Indies First Q&A with Edward Carey

Last year, bestselling author Sherman Alexie issued a call to arms to authors nationwide: show your support of your local independent bookstore by volunteering to work! And thus was born Indies First, happening for the second consecutive year on Small Business Saturday, November 29.

This Saturday, Austin authors Edward Carey, Mark Pryor & Meg Gardiner are putting on a BookPeople lanyard and testing their bookselling savvy right here on our sales floor. Come by and find out which books our author friends recommend!

We tossed a few quick questions at our authors to get us started. Here are answers from Edward Carey, author of the Iremonger Trilogy. Ask him for recommendations in our BookKids section at 12pm today!

What’s the first book you remember reading?

I can’t so much remember my earliest childhood books, certainly there was some Beatrix Potter there and some A. A. Milne and Richard Scarry, oh and the amazing Orlando the Marmalade Cat books by Kathleen Hale – still amongst my favourite illustrations, ever. But the first books I became obsessed with were the Asterix books. These energetic comic book adventures set in a single village in France which defies the Roman occupation of Julius Caesar, are full of extraordinary characters, wit and skewed history. Just a couple of examples: the fishmonger in the village is called Unhygienix and his wife is called Bacteria; the oldest man in the village is called Geriatrix, and his young and beautiful wife is called Myopia; there’s a Roman Centurian called Odius Asparagus, and the Roman camps that surround the village are called Aquarium, Compendium, Laudanum and Totorum (tot of rum). Genius.

What are you currently reading?

Vango by Timothee de Fombelle (Ages 12 and up). It’s an absolutely extraordinarily riveting adventure story about an orphan who is very good (among other things) at climbing the outside walls of cathedrals (in the first chapter he does this to Notre Dame in Paris). It’s set in the last horrible months before the outbreak of World War II and features a claustrophobic girl who lives on the Paris roof tops, a young Scottish heiress, Russian spies, zeppelins, Nazis, secret islands, disguise artists and assassins. It’s incredibly well written, funny, moving, just extraordinary. I don’t want it ever to end. Can’t recommend it enough.

What book do you love and wish more people would pick up?

I think my favourite book (excluding Great Expectations by Charles Dickens, which has no problem getting readers) is probably The Street of Crocodiles by Bruno Schulz. I read it about once a year. Schulz only published two books of short stories before his death (a Jew, he was murdered by the Nazis), and they are the most delicate, beautiful strange stories I have ever come across. He creates an utterly magical world from a small unimportant Polish town and the results are heartbreaking and jaw dropping, no other sentences in literature are quite like Schulz’s. He was an extraordinary miniaturist. The two books are mostly about the young narrator’s father and coming to terms with his death, the father keeps dying throughout the books and keeps coming back metamorphosising into (among other things) an old fur coat, a stuffed condor, a crab covered in aspic. Each time I return to Schulz’s writing I find so much I never saw before, as if the books themselves keep changing. He was also a wonderful artist, and illustrated his books.

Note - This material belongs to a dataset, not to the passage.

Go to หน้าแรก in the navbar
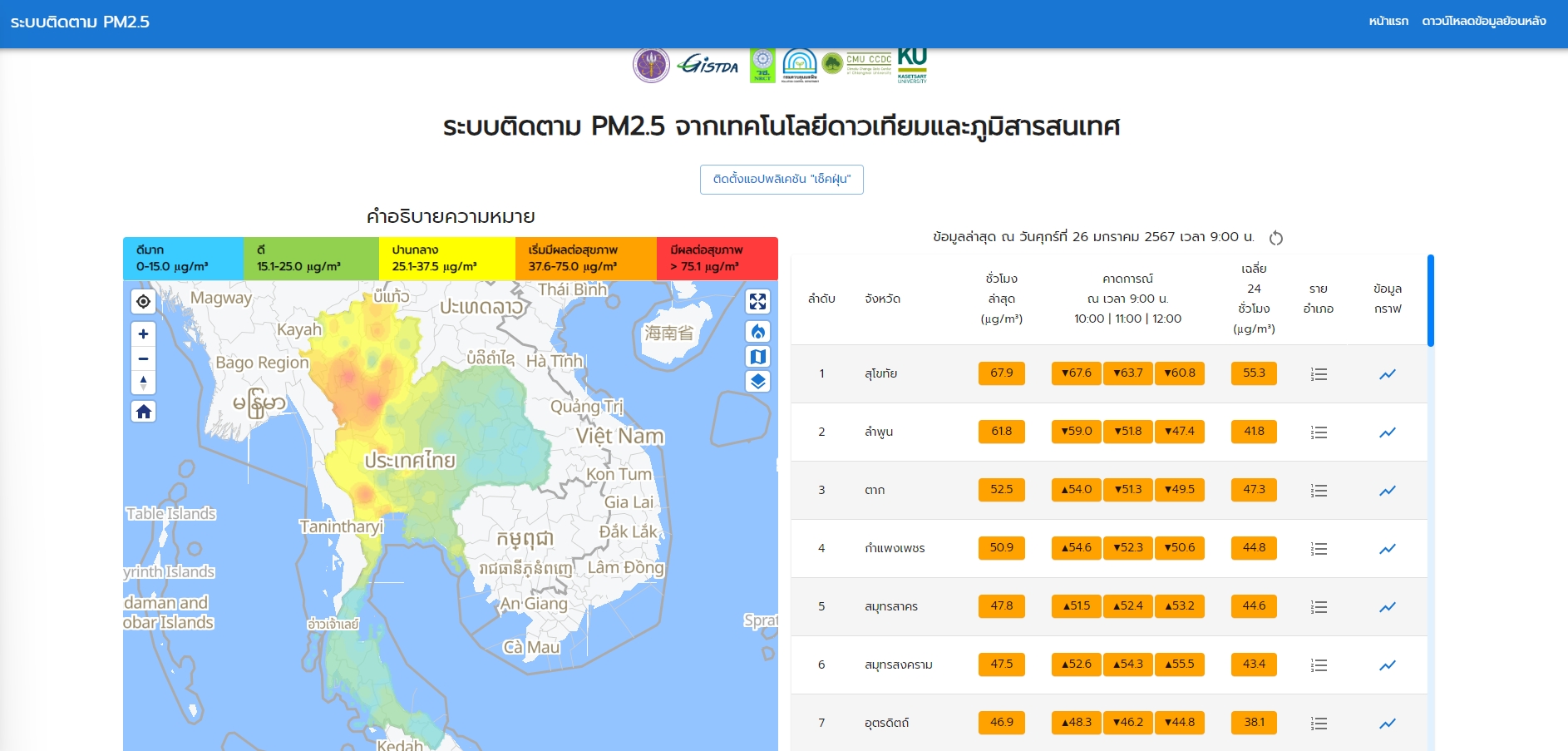1568x751 pixels. [x=1388, y=21]
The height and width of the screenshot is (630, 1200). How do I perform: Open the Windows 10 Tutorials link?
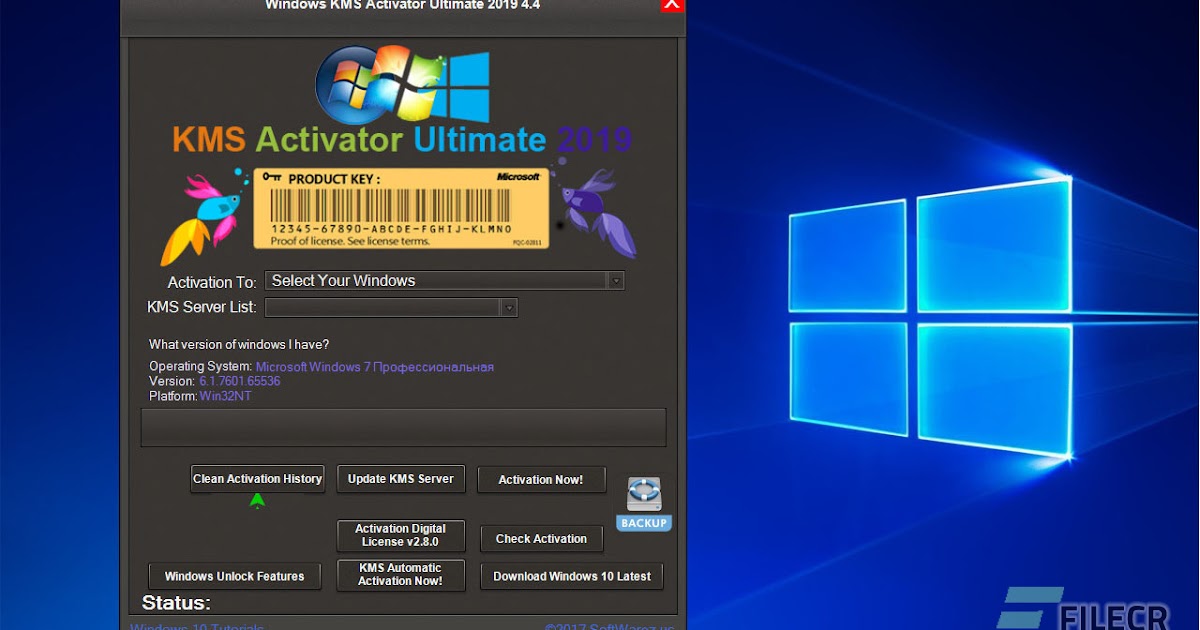pos(196,625)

Where is your favorite place to read?

Anywhere and everywhere, but perhaps most of all in the bathtub.

Top five favorite authors. Go.

(Apart from Bruno Schulz and Charles Dickens who I’ve already mentioned, is that cheating?)
Carson McCullers
Hans Christian Andersen (especially when he’s translated by Tiina Nunnally)
Shirley Jackson
Angela Carter
Mervyn Peake

When you walk into a bookstore, which section do you head to first?

Adult Fiction or Children’s Fiction, one or the other. Or the New Releases shelves.

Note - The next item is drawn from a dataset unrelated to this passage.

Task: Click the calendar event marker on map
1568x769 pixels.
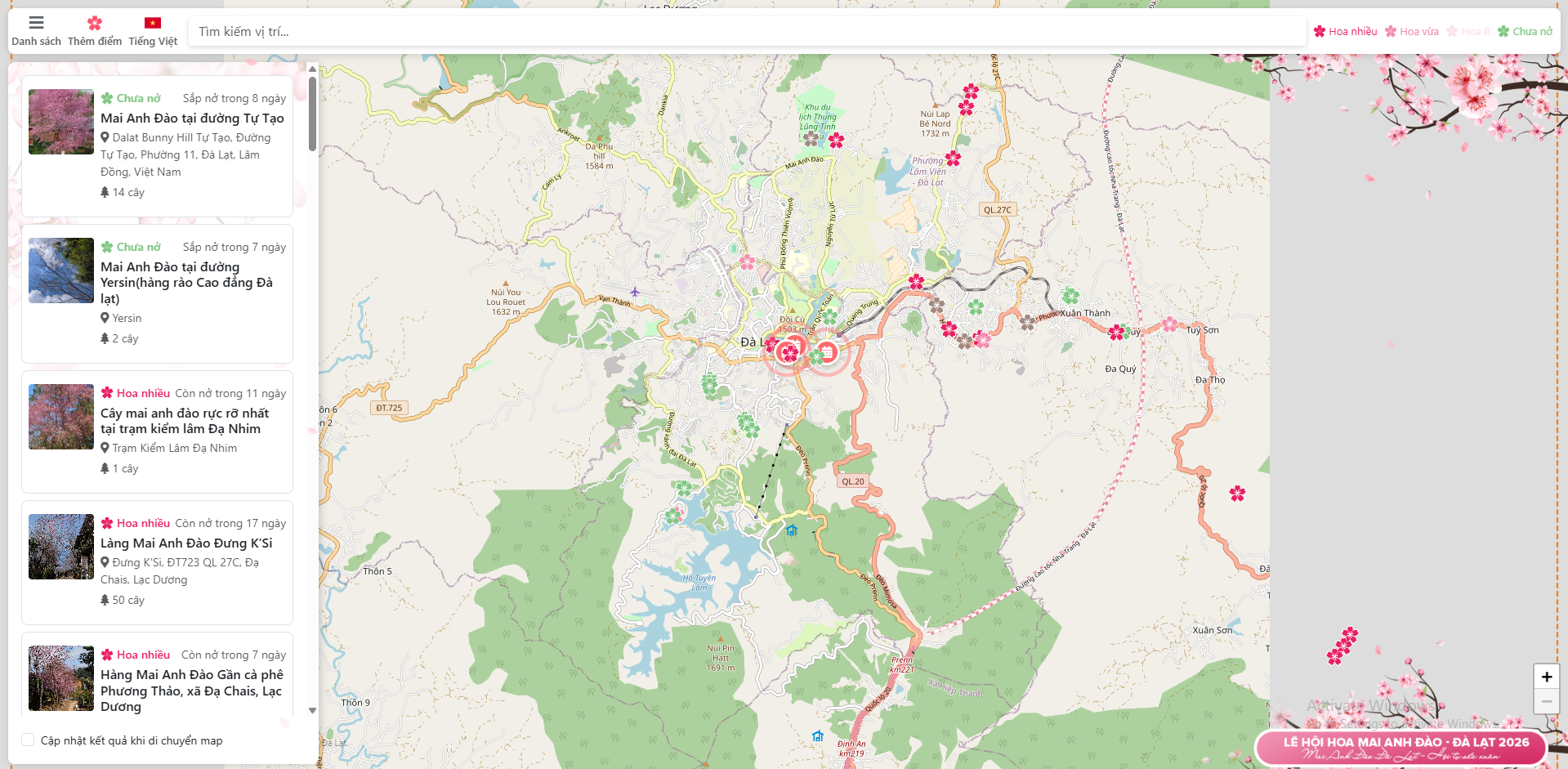Action: (x=827, y=352)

As an author, why do you support independent bookstores?

Because without an independent bookstore a city has lost its soul, and I wouldn’t want to live there.

Edward Carey is the author and illustrator of two novels for adults, Observatory Mansions and Alva and Irva, which was longlisted for the IMPAC Literary Award. The Iremonger Trilogy is his first work for young readers. Born in England, he now lives with his wife, Elizabeth McCracken, and their two children in Austin, Texas, where he wrote the Iremonger Trilogy because he missed feeling cold and gloomy.